2. The mere filing of the suit does not, of itself, toll the running of the statute of limitation. There must be service оn the defendant, and we have held that this must proceed with diligence if the statute is to be tolled by the filing of the action.
Hilton v. Maddox, Bishop, Hayton Frame & Trim Contractors,
3. While the bar оf the statute of limitation is a personal defense, and as a general rule can be interposed only by the party in whose direct favor it operates, it may be invoked by his privies in law or in contract.
Underwood v. American Book Co.,
4. It appears that in this in personam action the plaintiffs have the benefit of no statutory method, and we know of no common law method, by which lawful service can be effected on the defendant who, residing in this stаte when the injury was inflicted, now resides in Tennessee. There has been no waiver. Thus under Code § 3-805, it appears from the record before us that the statute of limitation has not run and thus the orders of dismissal on that ground were error.
Whether for some other reasоn or on some other ground the action may be dismissed we do not consider or decide.

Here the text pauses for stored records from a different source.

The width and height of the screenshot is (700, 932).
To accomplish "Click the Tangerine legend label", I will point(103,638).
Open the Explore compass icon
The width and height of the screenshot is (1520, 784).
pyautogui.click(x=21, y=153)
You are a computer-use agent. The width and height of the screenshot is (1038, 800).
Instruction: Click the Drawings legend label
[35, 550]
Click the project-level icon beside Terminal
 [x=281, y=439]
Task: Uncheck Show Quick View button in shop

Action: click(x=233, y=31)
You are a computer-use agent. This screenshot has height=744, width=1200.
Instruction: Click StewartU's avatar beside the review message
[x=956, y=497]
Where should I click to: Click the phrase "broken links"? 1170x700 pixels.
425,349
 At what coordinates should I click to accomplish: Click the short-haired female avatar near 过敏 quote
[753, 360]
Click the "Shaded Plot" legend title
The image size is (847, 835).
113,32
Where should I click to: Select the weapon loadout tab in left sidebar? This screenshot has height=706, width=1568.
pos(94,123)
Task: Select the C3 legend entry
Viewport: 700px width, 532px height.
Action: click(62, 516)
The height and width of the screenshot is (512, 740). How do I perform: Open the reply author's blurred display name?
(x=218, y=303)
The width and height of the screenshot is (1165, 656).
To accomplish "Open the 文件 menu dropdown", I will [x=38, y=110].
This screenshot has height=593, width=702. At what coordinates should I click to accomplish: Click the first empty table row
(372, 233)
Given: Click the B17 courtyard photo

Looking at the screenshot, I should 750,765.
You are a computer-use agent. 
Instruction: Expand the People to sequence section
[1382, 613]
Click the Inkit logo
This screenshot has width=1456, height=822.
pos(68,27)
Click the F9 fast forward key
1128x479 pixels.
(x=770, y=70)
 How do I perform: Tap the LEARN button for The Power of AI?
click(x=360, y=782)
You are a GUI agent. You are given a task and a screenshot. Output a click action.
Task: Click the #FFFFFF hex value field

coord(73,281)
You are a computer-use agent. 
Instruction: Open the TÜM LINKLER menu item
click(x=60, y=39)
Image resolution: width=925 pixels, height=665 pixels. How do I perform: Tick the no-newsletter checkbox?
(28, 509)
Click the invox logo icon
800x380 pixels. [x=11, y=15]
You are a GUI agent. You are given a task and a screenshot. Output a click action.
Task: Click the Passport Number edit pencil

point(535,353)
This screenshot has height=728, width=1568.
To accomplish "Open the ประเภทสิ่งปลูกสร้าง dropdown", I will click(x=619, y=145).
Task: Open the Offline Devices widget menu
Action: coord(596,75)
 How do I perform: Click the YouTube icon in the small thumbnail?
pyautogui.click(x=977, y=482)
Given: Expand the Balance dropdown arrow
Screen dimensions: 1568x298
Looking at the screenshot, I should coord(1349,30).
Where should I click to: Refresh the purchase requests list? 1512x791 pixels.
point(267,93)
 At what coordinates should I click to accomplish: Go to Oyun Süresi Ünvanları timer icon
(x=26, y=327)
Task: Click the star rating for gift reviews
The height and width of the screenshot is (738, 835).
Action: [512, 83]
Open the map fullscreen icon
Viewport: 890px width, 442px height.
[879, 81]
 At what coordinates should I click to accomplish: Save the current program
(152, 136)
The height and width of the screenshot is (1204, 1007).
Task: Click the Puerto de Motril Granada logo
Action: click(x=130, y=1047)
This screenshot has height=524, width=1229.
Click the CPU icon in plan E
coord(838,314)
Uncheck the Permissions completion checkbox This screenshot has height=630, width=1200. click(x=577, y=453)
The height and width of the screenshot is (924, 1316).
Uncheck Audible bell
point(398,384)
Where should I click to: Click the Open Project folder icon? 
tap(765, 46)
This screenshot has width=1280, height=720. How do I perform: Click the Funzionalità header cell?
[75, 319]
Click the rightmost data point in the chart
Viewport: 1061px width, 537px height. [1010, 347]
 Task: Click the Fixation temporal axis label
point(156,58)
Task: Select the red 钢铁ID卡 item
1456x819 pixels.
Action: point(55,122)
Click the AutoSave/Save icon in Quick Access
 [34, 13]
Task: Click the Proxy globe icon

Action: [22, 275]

5. Error is enumerated upon that portion of the trial court’s order wherein it is held that the plaintiffs cannot proceed against their uninsured motorist carrier until judgment has bеen procured against the defendant Talley. We find no error in this holding. "It is a condition precedent to an action against an automobile liability insurance carrier to recover under the provisions of Code § 56-407A on account of injuries and damаges to the plaintiff resulting from the negligence of a known uninsured motorist, that suit shall have been brought and judgment recovered against the uninsured motorist.”
State Farm Mut. Auto. Ins. Co. v. Girtman,
Nothing in this opinion is to be construed as а holding that the plaintiffs could not bring suit against the defendant Talley in the jurisdiction where she lives and can be personally served and obtain a judgment against her there if a verdict is returned in their favor, and thereafter proceed against their uninsured motorist carrier.
Judgment reversed.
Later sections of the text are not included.